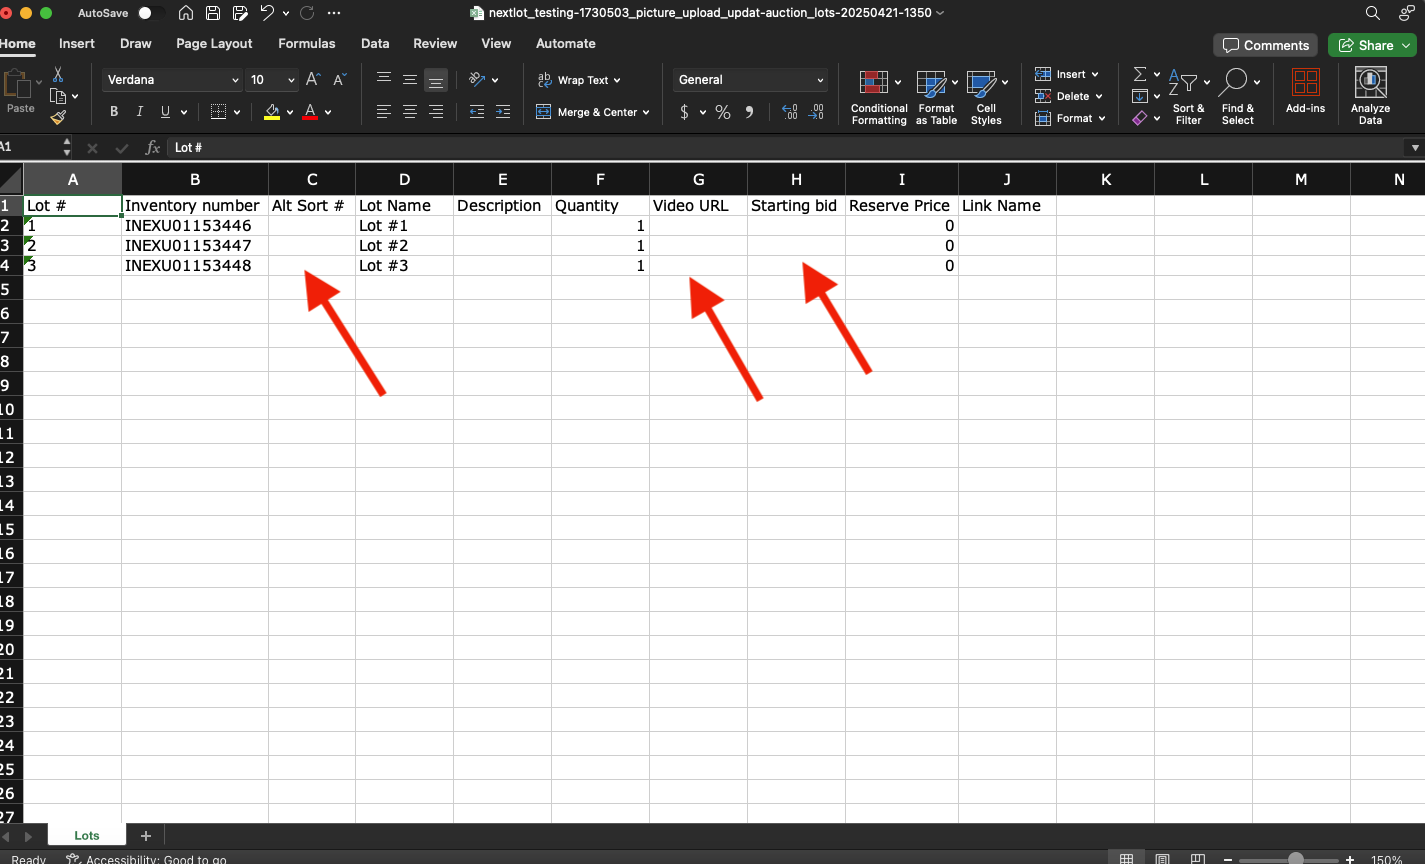
Task: Open the Add-ins icon
Action: [1305, 83]
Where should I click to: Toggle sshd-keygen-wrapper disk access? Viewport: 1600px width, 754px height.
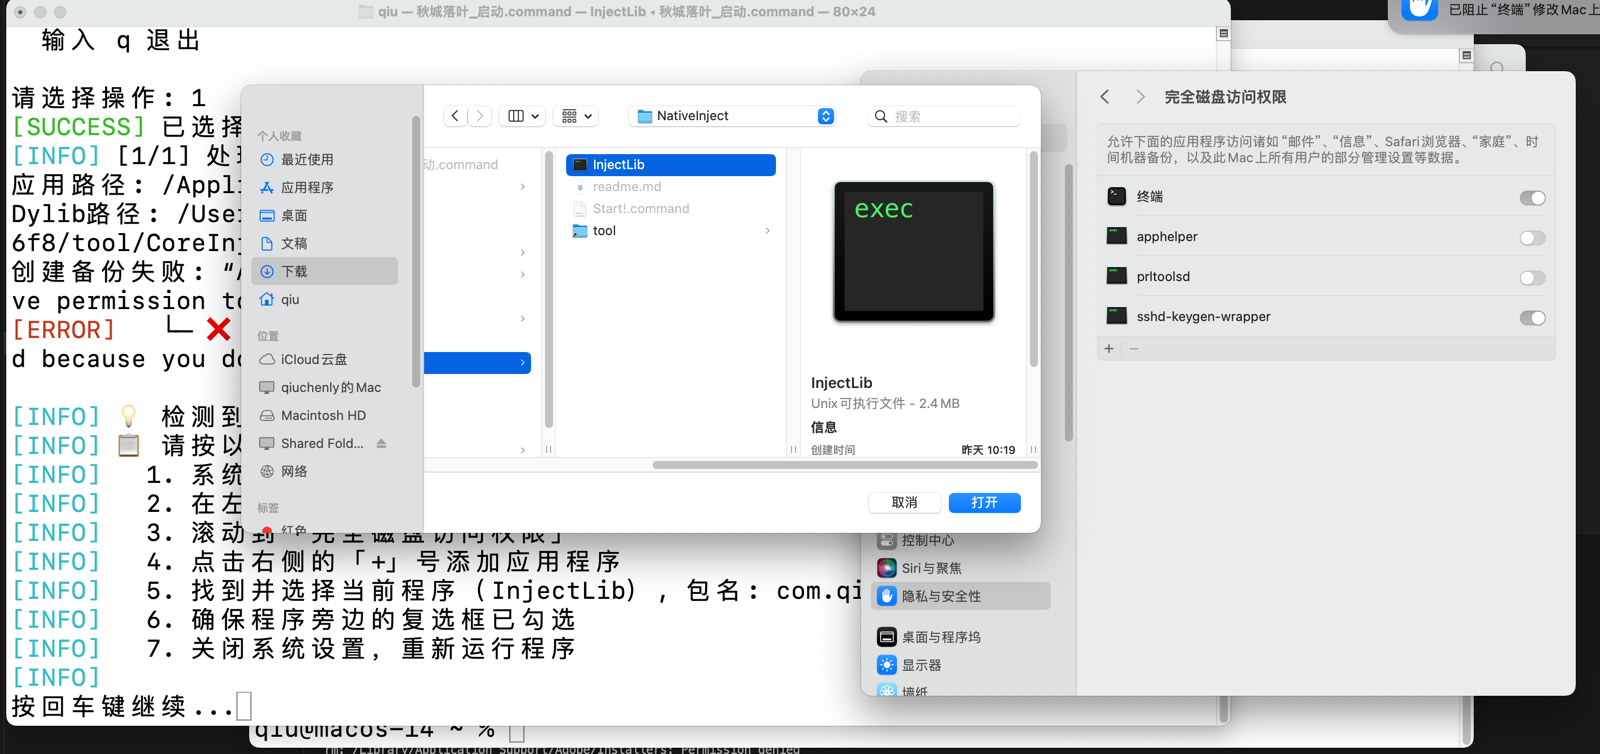1531,318
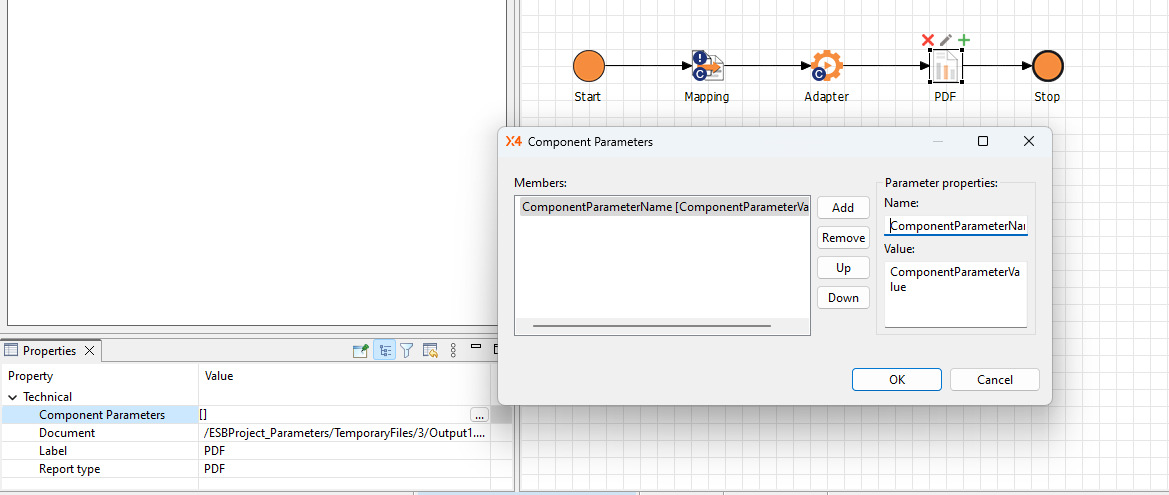Click green plus icon above PDF component
This screenshot has width=1169, height=495.
pos(964,40)
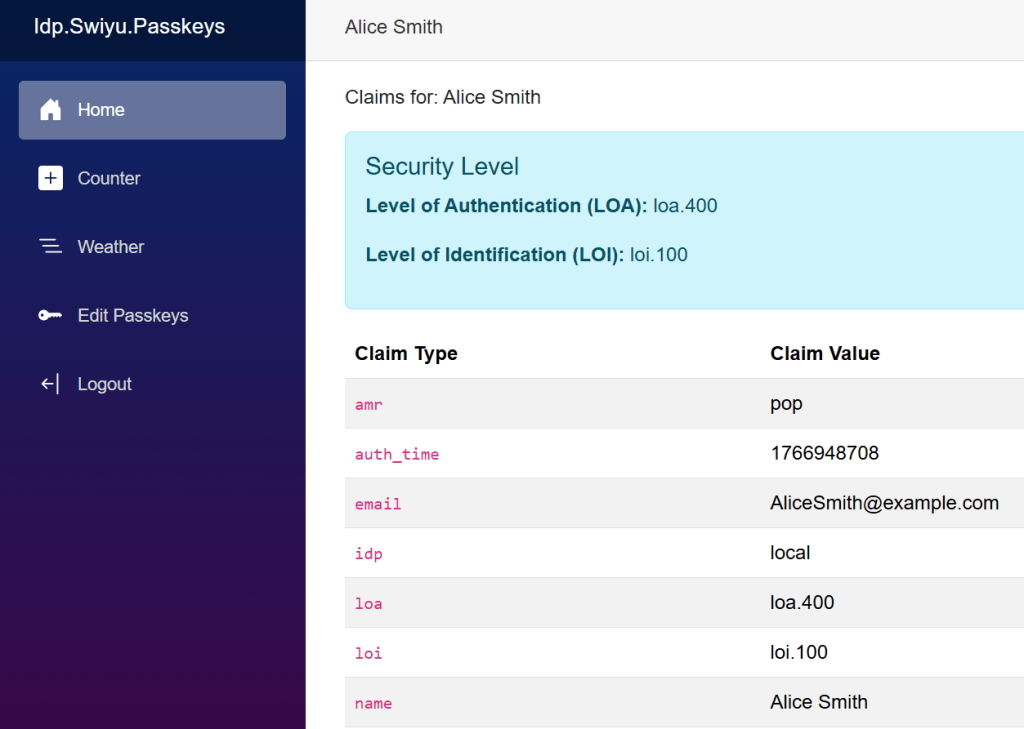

******

Only those lines from the one containing "Where should I" to the end of the material above, retyped exactly and without pictures, belong in your reply.

Where should I click to: Toggle sshd-keygen-wrapper disk access? Viewport: 1600px width, 754px height.
1531,318
Click green plus icon above PDF component
This screenshot has width=1169, height=495.
pos(964,40)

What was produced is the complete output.